THE DATA section start

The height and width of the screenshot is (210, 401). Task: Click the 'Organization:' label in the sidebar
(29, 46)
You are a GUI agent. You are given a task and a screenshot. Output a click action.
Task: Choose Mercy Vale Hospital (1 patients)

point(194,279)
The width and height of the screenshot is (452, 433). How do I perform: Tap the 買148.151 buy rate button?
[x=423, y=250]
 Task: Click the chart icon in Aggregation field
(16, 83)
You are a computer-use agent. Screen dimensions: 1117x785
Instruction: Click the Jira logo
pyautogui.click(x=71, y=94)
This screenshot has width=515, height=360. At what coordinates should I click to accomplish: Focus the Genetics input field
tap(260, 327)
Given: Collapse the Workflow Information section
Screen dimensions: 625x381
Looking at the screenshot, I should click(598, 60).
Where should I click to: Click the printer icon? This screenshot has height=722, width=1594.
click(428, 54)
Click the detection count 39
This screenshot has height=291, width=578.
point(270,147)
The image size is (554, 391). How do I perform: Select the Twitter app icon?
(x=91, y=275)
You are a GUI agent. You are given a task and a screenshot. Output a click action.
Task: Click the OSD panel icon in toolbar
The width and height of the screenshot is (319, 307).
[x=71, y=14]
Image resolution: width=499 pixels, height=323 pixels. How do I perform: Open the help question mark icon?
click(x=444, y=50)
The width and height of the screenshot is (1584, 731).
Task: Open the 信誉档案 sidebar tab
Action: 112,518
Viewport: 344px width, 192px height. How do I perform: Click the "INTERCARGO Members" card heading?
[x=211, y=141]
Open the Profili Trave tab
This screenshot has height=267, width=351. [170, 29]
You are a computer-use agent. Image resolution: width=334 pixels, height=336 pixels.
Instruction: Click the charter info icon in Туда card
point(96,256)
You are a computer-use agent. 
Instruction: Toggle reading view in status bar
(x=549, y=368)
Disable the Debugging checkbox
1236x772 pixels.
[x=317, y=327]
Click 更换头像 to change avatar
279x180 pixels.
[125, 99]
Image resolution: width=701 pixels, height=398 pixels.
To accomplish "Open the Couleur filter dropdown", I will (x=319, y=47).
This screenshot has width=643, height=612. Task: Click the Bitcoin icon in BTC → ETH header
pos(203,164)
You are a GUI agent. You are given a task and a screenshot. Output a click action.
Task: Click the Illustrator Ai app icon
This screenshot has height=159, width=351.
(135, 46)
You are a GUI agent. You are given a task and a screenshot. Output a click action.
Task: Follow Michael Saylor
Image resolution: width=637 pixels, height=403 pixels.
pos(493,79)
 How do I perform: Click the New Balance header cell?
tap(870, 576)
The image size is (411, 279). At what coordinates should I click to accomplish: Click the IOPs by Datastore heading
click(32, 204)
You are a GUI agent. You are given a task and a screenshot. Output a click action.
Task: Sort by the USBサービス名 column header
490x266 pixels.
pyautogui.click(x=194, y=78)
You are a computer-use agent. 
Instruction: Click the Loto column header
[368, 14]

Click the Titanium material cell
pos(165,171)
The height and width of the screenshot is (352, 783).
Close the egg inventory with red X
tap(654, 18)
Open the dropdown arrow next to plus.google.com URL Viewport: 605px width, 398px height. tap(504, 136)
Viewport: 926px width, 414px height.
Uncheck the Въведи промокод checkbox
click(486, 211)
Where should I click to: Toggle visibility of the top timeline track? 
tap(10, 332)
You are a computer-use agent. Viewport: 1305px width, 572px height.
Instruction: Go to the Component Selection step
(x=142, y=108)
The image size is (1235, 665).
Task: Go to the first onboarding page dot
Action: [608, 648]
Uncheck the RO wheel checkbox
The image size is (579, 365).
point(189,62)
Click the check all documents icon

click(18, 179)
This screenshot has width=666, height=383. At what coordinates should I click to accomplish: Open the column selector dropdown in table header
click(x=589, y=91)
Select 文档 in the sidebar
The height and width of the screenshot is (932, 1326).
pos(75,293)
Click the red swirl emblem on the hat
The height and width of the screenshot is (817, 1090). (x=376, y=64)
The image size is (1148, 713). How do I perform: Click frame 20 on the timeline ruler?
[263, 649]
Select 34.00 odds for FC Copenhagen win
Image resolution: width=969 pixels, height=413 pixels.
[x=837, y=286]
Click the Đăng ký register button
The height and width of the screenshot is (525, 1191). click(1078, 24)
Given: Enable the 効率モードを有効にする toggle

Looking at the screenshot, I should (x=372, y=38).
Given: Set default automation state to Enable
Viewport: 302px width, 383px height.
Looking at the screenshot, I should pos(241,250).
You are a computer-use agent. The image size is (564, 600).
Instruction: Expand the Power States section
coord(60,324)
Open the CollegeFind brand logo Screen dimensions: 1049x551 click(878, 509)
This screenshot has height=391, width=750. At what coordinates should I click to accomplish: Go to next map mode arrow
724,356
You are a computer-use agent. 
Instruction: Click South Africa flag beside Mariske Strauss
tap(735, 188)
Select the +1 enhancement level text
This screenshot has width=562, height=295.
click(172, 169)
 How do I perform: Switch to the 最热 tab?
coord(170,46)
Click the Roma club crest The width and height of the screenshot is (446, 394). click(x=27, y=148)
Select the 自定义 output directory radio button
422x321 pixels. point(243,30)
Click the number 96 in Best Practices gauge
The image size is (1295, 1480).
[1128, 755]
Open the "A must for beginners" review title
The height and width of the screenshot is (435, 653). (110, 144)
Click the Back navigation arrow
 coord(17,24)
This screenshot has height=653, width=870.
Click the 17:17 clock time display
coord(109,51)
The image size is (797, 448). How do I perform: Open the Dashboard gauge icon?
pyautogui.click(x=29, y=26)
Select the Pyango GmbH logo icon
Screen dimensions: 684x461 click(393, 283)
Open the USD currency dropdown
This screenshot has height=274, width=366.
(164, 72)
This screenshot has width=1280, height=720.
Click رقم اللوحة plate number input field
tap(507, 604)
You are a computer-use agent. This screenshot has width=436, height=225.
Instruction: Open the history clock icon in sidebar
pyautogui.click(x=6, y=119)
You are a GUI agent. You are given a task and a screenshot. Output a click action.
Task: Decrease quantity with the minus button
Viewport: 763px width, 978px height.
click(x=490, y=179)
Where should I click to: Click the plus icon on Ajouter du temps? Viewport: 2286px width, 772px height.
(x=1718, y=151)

THE DATA section end

Copy out every line from the material above where the string "computer" turns up.

You are a computer-use agent. Screen dimensions: 1117x785
You are a computer-use agent. Image resolution: width=334 pixels, height=336 pixels.
You are a computer-use agent. 
You are a computer-use agent. 
You are a computer-use agent. Viewport: 1305px width, 572px height.
You are a computer-use agent. The image size is (564, 600).
You are a computer-use agent. 
You are a computer-use agent. This screenshot has width=436, height=225.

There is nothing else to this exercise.